The workshop will bring together about 60 researchers from the United States, Europe, Japan, South Korea and China, who will report on their latest findings.

"In my own lab at ODU we have gotten encouraging results with prostate cancer, leukemia and carcinoma," Laroussi said. "Because of the quantity and quality of work being done in the field, I had an idea a few months ago to organize an international workshop where leaders in the field can meet and discuss their work. Now, it is becoming a reality." (The web site of the workshop is www.iwpct2014.org.)

In October 2012, Laroussi and LPEI researcher Nazir Barekzi, a biologist, reported in the Journal of Physics D: Applied Physics that after10 minutes of treatment with cold plasma, more than 90 percent of human leukemia cells were destroyed in an in vitro test. In December 2013 Barekzi and Laroussi published a review paper on the effects of cold plasma on cancer cells in Plasma Processes and Polymers (Wiley). This paper has become one of the journal's most downloaded papers of the last couple of months.

Laroussi, who is a professor of electrical and computer engineering in ODU's Frank Batten College of Engineering and Technology, will chair one of the workshop's oral sessions and he and Barekzi will present "Utility of Plasma Devices to Treat Cancer" at a second session.

Oktay Baysal, dean of the Batten College, will join with David Dolling, dean of GWU's School of Engineering and Applied Science, in welcoming the workshop participants.

ODU has had plasma medicine research under way for more than a decade.
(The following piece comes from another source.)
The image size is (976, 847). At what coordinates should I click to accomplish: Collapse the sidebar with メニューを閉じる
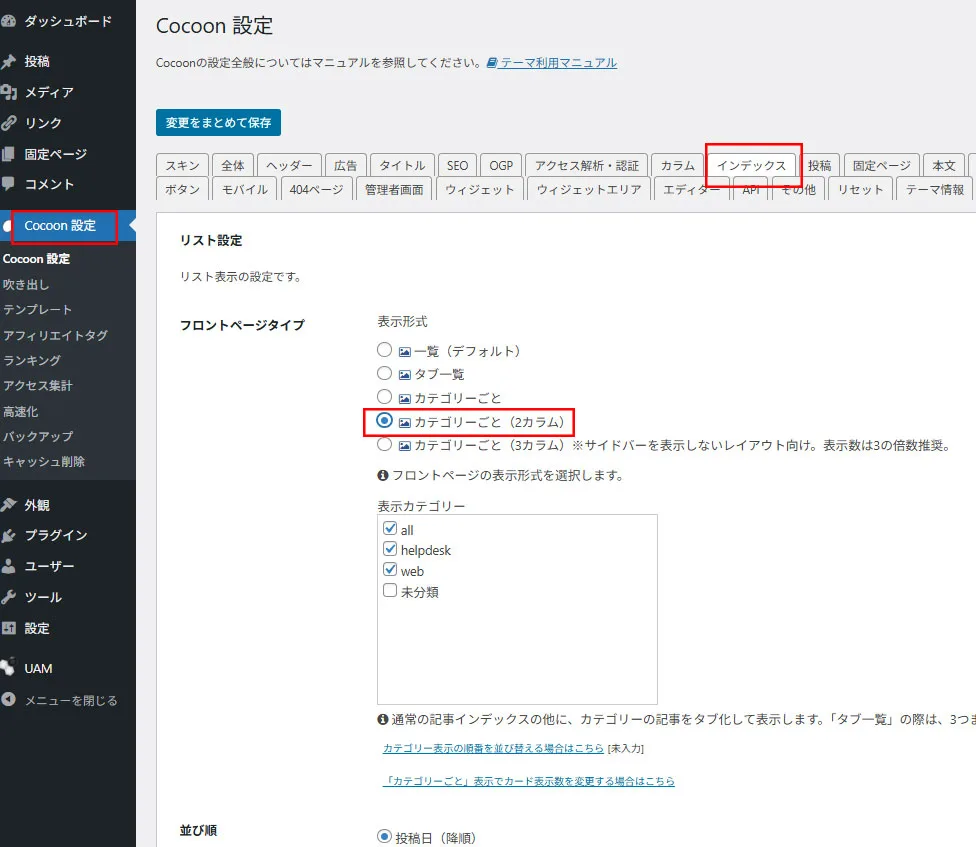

Last year, Laroussi developed and co-taught an ODU course - Biomedical Applications of Low Temperature Plasmas - that is believed to be the first of its kind anywhere.
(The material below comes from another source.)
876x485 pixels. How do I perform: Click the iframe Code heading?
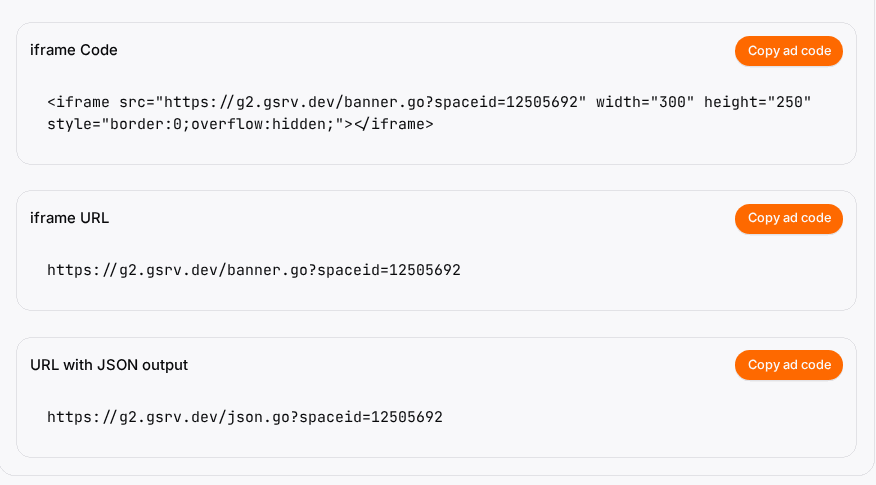coord(74,50)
Plasma medicine is an emerging interdisciplinary field encompassing the technology of low-temperature plasmas and applications of the plasmas in wound healing, electrosurgery, cancer treatment and dentistry.

Most plasmas in the universe are supercharged gases that are very hot at Earth's atmospheric pressure; lightning is an example. Controlled in a vacuum, conventional thermal plasmas can also be used in television screens and neon lights. But Laroussi is a pioneer in the cold plasmas, which are also called non-equilibrium plasmas in that the heavy atomic nuclei within them are not energetically supercharged, but light electrons are.

Laroussi is the primary editor of, and a contributor to, a textbook, "Plasma Medicine: Applications of Low-Temperature Gas Plasmas in Medicine and Biology," which was published in 2012 by Cambridge University Press.